Written exercise 1: From the Claud O'Donnell profile, list every team named in the club table under "Playing information."
Written exercise 2: Please copy the rows verbatim, from the row with "Viewport: 1256px width, 711px" to the row with "click(347, 108)".

Source text:

□ □ □

Claud O'Donnell
- Born: Claud Augustus O'Donnell 30 January 1886 Sydney, New South Wales
- Died: 4 August 1953 (aged 67) Glebe, New South Wales

Rugby union career
- Position: hooker

Amateur team(s)
- Years: Team / Apps / (Points)
- Glebe RUFC

Provincial / State sides
- Years: Team / Apps / (Points)
- 1912–13: New South Wales

International career
- Years: Team / Apps / (Points)
- 1913: Wallabies / 2 / (0)
- Rugby league career

Playing information
- Position: Hooker
Club
| Years | Team | Pld | T | G | FG | P |
| 1915–17 | Glebe Dirty Reds | 39 |  |  |  | 0 |
| 1918 | South Sydney | 13 |  |  |  | 3 |
| 1919–22 | Souths Magpies |  |  |  |  |  |
| 1923 | North Sydney Bears | 10 |  |  |  | 0 |
|  | Total | 62 | 0 | 0 | 0 | 3 |
Representative
| Years | Team | Pld | T | G | FG | P |
| 1919–22 | Queensland | 6 |  |  |  | 3 |
| 1919 | Australia | 4 |  |  |  | 0 |

= Claud O'Donnell =

Australian dual-code rugby player

Claud Augustus O'Donnell (30 January 1886 – 4 August 1953) was an Australian rugby union and rugby league player and represented his country at both sports as a dual-code rugby international.

□ □ □

Items:
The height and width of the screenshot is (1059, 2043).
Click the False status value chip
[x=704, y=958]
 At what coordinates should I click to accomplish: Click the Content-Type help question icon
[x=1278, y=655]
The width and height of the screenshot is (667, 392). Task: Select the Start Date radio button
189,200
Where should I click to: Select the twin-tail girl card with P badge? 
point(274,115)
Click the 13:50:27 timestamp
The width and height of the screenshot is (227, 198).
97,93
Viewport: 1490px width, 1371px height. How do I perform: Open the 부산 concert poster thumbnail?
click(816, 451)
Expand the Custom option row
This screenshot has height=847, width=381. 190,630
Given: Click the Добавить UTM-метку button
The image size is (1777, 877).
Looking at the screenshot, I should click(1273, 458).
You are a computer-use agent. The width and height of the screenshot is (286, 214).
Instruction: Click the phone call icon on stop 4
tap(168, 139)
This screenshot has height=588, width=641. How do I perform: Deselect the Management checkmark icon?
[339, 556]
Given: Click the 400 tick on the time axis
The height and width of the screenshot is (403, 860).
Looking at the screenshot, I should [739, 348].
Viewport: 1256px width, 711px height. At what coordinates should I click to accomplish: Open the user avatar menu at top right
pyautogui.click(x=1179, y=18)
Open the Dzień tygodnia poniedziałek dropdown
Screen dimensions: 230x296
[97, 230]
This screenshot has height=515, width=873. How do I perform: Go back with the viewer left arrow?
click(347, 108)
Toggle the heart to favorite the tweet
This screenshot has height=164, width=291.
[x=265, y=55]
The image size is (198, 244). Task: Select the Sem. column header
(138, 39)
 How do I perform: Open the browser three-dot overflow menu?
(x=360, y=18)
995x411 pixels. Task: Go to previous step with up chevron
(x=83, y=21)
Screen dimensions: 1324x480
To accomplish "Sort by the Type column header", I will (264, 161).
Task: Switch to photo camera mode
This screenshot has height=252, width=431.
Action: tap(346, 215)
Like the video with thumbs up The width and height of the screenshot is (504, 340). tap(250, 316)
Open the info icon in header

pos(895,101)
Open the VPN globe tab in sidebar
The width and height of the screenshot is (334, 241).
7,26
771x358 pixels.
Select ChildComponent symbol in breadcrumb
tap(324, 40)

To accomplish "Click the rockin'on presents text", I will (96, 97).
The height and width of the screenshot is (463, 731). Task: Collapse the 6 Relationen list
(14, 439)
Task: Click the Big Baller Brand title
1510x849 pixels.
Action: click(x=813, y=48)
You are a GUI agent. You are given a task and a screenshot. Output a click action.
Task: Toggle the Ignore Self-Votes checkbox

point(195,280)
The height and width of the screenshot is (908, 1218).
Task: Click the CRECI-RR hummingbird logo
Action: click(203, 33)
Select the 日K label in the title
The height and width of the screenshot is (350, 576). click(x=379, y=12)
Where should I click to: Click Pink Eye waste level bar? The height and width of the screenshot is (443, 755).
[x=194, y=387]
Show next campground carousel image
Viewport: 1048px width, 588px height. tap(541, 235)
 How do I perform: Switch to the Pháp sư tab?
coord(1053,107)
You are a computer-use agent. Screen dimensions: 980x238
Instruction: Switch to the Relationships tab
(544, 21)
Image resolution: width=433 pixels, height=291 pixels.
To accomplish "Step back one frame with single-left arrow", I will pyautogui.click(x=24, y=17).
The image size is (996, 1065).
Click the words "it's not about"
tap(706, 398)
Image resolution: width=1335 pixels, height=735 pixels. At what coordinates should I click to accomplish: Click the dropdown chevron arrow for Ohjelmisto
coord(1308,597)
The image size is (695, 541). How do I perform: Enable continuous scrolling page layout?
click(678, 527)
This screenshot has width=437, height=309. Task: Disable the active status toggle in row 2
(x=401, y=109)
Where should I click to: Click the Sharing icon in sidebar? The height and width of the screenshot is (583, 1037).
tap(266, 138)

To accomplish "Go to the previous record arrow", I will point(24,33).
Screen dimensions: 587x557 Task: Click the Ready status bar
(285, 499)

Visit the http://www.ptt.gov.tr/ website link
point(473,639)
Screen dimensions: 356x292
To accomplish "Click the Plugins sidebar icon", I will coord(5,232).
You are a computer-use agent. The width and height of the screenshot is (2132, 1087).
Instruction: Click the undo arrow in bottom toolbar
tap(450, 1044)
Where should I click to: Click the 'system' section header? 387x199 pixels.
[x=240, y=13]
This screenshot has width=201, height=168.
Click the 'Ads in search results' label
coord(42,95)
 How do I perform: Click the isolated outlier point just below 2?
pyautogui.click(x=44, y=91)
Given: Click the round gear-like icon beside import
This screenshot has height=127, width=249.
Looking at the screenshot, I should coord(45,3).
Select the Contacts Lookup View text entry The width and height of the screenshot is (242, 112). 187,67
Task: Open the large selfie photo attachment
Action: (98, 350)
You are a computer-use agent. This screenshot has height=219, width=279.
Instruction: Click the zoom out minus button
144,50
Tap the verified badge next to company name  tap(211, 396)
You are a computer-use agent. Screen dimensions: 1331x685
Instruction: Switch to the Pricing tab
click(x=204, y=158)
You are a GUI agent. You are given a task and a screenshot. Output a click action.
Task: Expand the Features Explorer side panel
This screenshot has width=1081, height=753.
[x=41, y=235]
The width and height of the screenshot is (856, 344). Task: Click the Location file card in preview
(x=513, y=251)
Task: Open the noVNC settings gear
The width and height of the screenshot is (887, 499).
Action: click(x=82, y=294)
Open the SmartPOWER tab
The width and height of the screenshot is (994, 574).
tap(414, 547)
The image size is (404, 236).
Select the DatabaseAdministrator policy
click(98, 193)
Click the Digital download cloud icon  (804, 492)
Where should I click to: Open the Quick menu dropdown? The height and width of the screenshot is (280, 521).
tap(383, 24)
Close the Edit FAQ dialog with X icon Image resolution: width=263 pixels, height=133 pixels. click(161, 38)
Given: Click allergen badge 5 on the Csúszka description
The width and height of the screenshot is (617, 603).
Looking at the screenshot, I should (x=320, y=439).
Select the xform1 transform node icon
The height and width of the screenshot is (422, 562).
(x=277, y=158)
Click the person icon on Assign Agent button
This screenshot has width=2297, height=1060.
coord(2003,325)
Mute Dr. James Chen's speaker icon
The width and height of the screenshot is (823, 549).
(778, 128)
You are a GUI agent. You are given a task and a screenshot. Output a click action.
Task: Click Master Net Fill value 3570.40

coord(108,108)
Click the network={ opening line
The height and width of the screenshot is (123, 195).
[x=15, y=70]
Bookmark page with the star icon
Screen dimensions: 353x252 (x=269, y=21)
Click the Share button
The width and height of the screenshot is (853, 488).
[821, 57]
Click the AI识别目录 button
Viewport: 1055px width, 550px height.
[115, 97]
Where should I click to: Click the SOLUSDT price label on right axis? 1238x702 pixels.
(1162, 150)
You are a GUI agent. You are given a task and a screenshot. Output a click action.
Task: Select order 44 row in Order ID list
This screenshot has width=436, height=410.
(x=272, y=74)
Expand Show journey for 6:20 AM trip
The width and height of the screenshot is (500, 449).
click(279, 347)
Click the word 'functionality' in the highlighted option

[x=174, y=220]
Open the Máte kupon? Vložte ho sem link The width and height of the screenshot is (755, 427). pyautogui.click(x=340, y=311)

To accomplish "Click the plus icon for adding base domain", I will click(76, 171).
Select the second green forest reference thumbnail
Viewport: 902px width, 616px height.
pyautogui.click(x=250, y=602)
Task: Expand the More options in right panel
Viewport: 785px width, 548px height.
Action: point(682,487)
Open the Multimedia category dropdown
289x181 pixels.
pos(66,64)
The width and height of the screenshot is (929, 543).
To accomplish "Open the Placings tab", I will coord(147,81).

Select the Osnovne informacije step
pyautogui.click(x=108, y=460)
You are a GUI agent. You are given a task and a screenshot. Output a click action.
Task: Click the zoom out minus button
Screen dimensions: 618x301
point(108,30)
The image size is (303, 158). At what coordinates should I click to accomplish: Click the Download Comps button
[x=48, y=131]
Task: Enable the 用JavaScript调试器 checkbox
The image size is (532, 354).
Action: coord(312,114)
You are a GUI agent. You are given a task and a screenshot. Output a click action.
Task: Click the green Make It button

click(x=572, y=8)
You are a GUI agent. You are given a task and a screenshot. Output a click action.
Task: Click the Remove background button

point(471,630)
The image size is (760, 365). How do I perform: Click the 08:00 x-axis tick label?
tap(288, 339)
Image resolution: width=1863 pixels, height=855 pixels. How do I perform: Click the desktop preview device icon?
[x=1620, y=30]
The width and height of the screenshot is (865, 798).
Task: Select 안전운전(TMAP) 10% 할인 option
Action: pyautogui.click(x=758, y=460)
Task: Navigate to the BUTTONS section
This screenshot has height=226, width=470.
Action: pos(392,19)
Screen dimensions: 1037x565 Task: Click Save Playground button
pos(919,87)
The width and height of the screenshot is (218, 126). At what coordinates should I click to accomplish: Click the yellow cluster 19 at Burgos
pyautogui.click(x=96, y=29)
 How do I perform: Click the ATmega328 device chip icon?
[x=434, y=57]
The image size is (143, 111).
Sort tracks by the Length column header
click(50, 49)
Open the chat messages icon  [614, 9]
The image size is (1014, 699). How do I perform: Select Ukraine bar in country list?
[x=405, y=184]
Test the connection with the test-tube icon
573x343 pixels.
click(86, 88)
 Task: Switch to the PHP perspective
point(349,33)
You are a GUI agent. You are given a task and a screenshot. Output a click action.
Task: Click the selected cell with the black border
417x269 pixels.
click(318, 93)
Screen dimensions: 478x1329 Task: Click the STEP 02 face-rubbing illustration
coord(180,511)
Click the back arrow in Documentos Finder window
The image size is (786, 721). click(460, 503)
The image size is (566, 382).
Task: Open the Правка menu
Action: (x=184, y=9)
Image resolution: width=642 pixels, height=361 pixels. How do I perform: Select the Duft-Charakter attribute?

□ □ □

Task output 1:
Glebe Dirty Reds
South Sydney
Souths Magpies
North Sydney Bears

Task output 2:
Viewport: 1256px width, 711px height. At what coordinates should I click to accomplish: Open the user avatar menu at top right
pyautogui.click(x=1179, y=18)
Open the Dzień tygodnia poniedziałek dropdown
Screen dimensions: 230x296
[97, 230]
This screenshot has height=515, width=873. How do I perform: Go back with the viewer left arrow?
click(347, 108)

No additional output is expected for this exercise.